▶ **WHAT THE TASK REQUIRES**
The result must match the data exactly, line for line.

▶ **GIVEN RECORDS**
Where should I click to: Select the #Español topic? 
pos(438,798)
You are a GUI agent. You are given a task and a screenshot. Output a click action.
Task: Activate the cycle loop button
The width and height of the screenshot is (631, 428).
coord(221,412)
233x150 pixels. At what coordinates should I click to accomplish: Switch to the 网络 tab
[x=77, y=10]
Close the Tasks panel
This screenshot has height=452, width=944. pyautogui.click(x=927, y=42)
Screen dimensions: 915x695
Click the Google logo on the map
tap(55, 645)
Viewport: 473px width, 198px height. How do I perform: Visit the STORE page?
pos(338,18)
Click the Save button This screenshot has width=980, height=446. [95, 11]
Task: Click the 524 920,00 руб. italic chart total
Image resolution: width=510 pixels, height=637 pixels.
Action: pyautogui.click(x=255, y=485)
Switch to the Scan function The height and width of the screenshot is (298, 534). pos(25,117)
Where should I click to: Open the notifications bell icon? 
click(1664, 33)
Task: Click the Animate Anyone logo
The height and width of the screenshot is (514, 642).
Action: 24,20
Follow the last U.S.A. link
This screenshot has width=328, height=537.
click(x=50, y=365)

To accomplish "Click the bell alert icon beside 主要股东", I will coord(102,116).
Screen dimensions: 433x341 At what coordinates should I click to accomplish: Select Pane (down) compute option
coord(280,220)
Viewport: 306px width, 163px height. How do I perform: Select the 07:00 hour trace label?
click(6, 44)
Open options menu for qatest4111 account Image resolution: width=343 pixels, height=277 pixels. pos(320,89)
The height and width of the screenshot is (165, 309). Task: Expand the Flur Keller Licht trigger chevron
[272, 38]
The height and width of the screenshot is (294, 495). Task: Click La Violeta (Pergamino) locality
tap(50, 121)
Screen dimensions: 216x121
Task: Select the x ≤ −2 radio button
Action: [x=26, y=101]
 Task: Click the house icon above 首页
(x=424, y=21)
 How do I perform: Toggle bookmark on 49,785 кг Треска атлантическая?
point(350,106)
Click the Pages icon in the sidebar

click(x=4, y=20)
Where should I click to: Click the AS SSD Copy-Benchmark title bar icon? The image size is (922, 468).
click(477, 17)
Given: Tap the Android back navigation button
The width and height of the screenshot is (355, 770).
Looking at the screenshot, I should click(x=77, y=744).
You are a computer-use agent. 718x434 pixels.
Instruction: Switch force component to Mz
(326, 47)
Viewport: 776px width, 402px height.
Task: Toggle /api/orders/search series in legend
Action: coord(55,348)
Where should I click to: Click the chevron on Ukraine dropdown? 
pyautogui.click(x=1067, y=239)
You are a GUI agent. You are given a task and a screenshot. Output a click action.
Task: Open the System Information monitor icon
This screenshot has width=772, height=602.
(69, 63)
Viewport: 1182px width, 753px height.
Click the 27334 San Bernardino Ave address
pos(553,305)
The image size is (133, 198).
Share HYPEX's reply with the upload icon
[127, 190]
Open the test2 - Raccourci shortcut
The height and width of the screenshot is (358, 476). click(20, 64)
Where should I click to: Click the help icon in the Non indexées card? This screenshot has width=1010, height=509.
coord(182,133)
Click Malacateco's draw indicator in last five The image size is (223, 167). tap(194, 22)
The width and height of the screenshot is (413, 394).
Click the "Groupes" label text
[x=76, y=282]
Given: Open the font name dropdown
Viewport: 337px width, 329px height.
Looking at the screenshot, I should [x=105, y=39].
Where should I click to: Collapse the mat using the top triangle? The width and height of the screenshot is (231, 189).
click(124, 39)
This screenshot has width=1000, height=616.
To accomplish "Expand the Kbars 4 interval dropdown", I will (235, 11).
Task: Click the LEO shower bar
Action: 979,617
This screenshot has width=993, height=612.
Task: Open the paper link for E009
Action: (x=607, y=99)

▶ **EXERCISE RESPONSE**
Where should I click to: Select the #Español topic? 
pos(438,798)
You are a GUI agent. You are given a task and a screenshot. Output a click action.
Task: Activate the cycle loop button
The width and height of the screenshot is (631, 428).
coord(221,412)
233x150 pixels. At what coordinates should I click to accomplish: Switch to the 网络 tab
[x=77, y=10]
Close the Tasks panel
This screenshot has height=452, width=944. pyautogui.click(x=927, y=42)
Screen dimensions: 915x695
Click the Google logo on the map
tap(55, 645)
Viewport: 473px width, 198px height. How do I perform: Visit the STORE page?
pos(338,18)
Click the Save button This screenshot has width=980, height=446. [95, 11]
Task: Click the 524 920,00 руб. italic chart total
Image resolution: width=510 pixels, height=637 pixels.
Action: pyautogui.click(x=255, y=485)
Switch to the Scan function The height and width of the screenshot is (298, 534). pos(25,117)
Where should I click to: Open the notifications bell icon? 
click(1664, 33)
Task: Click the Animate Anyone logo
The height and width of the screenshot is (514, 642).
Action: 24,20
Follow the last U.S.A. link
This screenshot has width=328, height=537.
click(x=50, y=365)

To accomplish "Click the bell alert icon beside 主要股东", I will coord(102,116).
Screen dimensions: 433x341 At what coordinates should I click to accomplish: Select Pane (down) compute option
coord(280,220)
Viewport: 306px width, 163px height. How do I perform: Select the 07:00 hour trace label?
click(6, 44)
Open options menu for qatest4111 account Image resolution: width=343 pixels, height=277 pixels. pos(320,89)
The height and width of the screenshot is (165, 309). Task: Expand the Flur Keller Licht trigger chevron
[272, 38]
The height and width of the screenshot is (294, 495). Task: Click La Violeta (Pergamino) locality
tap(50, 121)
Screen dimensions: 216x121
Task: Select the x ≤ −2 radio button
Action: [x=26, y=101]
 Task: Click the house icon above 首页
(x=424, y=21)
 How do I perform: Toggle bookmark on 49,785 кг Треска атлантическая?
point(350,106)
Click the Pages icon in the sidebar

click(x=4, y=20)
Where should I click to: Click the AS SSD Copy-Benchmark title bar icon? The image size is (922, 468).
click(477, 17)
Given: Tap the Android back navigation button
The width and height of the screenshot is (355, 770).
Looking at the screenshot, I should click(x=77, y=744).
You are a computer-use agent. 718x434 pixels.
Instruction: Switch force component to Mz
(326, 47)
Viewport: 776px width, 402px height.
Task: Toggle /api/orders/search series in legend
Action: coord(55,348)
Where should I click to: Click the chevron on Ukraine dropdown? 
pyautogui.click(x=1067, y=239)
You are a GUI agent. You are given a task and a screenshot. Output a click action.
Task: Open the System Information monitor icon
This screenshot has width=772, height=602.
(69, 63)
Viewport: 1182px width, 753px height.
Click the 27334 San Bernardino Ave address
pos(553,305)
The image size is (133, 198).
Share HYPEX's reply with the upload icon
[127, 190]
Open the test2 - Raccourci shortcut
The height and width of the screenshot is (358, 476). click(20, 64)
Where should I click to: Click the help icon in the Non indexées card? This screenshot has width=1010, height=509.
coord(182,133)
Click Malacateco's draw indicator in last five The image size is (223, 167). tap(194, 22)
The width and height of the screenshot is (413, 394).
Click the "Groupes" label text
[x=76, y=282]
Given: Open the font name dropdown
Viewport: 337px width, 329px height.
Looking at the screenshot, I should [x=105, y=39].
Where should I click to: Collapse the mat using the top triangle? The width and height of the screenshot is (231, 189).
click(124, 39)
This screenshot has width=1000, height=616.
To accomplish "Expand the Kbars 4 interval dropdown", I will (235, 11).
Task: Click the LEO shower bar
Action: 979,617
This screenshot has width=993, height=612.
Task: Open the paper link for E009
Action: (x=607, y=99)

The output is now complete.